3) The idea of the romantic “good old days” where “full-figured femininity” was appreciated really ignores the way that beauty has been constructed in past and present. For example, it has been argued that “fatness” used to be the ideal because fatness attested to the class of the person and their ability to procure abundant and indulgent foods. Today, thinness is seen as the ideal, in part, because thinness often correlates with class status and the ability to procure healthy foods and spend time working out. For this and similar reasons, I think it would be silly to see our age as one where human beings are more degenerate and shallow. Seeing fatness as definitive of beauty is as arbitrary as seeing thinness as definitive of beauty. The fact that people in the past appreciated fatness does not mean that they were paragons of body positivity. It means that they lived in a different social context.

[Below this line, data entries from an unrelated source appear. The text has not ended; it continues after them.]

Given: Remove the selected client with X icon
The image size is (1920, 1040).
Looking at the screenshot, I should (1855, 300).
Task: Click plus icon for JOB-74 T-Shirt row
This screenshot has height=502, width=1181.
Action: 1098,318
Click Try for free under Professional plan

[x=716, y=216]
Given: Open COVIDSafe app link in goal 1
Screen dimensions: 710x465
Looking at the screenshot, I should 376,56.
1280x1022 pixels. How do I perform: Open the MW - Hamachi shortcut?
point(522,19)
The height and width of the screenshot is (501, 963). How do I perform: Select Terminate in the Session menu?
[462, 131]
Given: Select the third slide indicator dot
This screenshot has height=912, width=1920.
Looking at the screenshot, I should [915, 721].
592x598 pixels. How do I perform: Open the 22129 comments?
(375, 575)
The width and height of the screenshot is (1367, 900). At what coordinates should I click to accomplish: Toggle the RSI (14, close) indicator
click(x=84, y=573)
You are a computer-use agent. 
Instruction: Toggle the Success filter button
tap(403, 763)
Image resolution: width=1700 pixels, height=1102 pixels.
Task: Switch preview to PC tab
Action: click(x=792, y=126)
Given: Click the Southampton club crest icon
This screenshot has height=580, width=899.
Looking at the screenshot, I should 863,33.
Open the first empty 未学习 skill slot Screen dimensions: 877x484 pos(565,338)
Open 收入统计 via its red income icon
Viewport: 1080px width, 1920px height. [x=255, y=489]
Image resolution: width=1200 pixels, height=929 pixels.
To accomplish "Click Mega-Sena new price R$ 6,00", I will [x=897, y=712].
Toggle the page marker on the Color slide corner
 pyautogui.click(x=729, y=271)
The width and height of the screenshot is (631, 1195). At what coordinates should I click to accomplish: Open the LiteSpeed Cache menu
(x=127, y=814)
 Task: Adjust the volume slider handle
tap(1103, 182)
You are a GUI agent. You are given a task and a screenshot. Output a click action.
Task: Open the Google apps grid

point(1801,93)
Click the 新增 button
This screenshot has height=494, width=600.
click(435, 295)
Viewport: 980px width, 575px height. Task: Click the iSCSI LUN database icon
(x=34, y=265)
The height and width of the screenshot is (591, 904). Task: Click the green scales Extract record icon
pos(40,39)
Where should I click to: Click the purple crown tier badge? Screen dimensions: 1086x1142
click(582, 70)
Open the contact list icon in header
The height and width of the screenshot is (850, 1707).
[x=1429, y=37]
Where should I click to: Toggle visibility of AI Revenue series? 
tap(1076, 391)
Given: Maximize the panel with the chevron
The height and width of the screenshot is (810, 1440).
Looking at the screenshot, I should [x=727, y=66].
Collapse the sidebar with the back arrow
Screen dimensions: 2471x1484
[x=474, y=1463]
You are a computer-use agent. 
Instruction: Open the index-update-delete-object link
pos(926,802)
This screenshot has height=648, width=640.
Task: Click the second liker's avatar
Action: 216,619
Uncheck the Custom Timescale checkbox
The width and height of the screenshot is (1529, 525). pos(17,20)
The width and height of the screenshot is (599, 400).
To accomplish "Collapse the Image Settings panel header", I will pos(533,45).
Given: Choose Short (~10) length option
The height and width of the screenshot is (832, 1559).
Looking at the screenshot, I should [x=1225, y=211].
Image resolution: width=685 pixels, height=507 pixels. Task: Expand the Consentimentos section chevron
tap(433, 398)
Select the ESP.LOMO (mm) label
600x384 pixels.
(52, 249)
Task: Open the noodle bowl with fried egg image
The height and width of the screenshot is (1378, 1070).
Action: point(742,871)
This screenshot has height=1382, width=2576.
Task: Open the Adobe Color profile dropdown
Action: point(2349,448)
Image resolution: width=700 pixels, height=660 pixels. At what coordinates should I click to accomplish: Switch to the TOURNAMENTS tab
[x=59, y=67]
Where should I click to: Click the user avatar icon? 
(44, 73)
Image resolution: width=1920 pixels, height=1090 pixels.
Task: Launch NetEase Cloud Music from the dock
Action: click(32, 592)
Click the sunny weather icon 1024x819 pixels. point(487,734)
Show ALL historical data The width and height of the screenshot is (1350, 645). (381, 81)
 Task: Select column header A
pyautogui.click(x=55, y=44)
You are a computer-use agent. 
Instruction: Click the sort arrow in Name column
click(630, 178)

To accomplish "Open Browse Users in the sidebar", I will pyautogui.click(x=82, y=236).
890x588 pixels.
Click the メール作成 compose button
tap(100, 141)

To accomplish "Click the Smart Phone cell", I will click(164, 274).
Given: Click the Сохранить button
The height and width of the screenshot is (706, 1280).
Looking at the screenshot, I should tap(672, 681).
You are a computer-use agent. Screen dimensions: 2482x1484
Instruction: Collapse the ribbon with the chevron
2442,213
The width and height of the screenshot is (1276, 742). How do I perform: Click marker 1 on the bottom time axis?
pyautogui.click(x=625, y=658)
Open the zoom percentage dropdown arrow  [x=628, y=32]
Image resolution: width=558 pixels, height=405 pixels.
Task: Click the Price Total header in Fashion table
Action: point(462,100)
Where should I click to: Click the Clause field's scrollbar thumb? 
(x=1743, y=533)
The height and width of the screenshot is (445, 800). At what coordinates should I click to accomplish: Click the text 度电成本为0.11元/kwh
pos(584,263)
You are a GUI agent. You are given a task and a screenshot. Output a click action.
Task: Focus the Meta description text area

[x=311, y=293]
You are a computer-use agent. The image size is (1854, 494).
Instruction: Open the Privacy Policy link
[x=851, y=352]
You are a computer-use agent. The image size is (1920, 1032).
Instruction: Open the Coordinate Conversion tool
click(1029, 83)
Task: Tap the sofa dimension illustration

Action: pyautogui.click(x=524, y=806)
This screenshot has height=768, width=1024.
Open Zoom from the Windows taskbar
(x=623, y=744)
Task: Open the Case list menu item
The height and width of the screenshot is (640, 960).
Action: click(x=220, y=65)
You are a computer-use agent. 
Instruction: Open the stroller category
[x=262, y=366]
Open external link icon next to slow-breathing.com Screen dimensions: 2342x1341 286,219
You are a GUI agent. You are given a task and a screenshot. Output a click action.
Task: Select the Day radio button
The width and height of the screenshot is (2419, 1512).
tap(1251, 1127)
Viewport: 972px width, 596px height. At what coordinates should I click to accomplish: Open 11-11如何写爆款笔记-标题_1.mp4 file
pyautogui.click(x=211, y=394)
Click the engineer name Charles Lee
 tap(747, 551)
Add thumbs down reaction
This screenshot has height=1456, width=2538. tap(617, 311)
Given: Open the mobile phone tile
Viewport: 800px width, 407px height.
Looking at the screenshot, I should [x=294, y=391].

TL; DR: I don’t think it is reasonable to see this art as a romanticization of past times where fatness was regarded as desirable and appropriately feminine. I do think that this piece says a lot about the possibility of seeing fatness as beautiful. And, while I think this art encourages us to accept the fact that different bodies can be beautiful, it also suggests that beauty is not enough. Recognition of beauty does not guarantee recognition of subjectivity and worth. While the acceptance of all bodies is important, it is also not sufficient.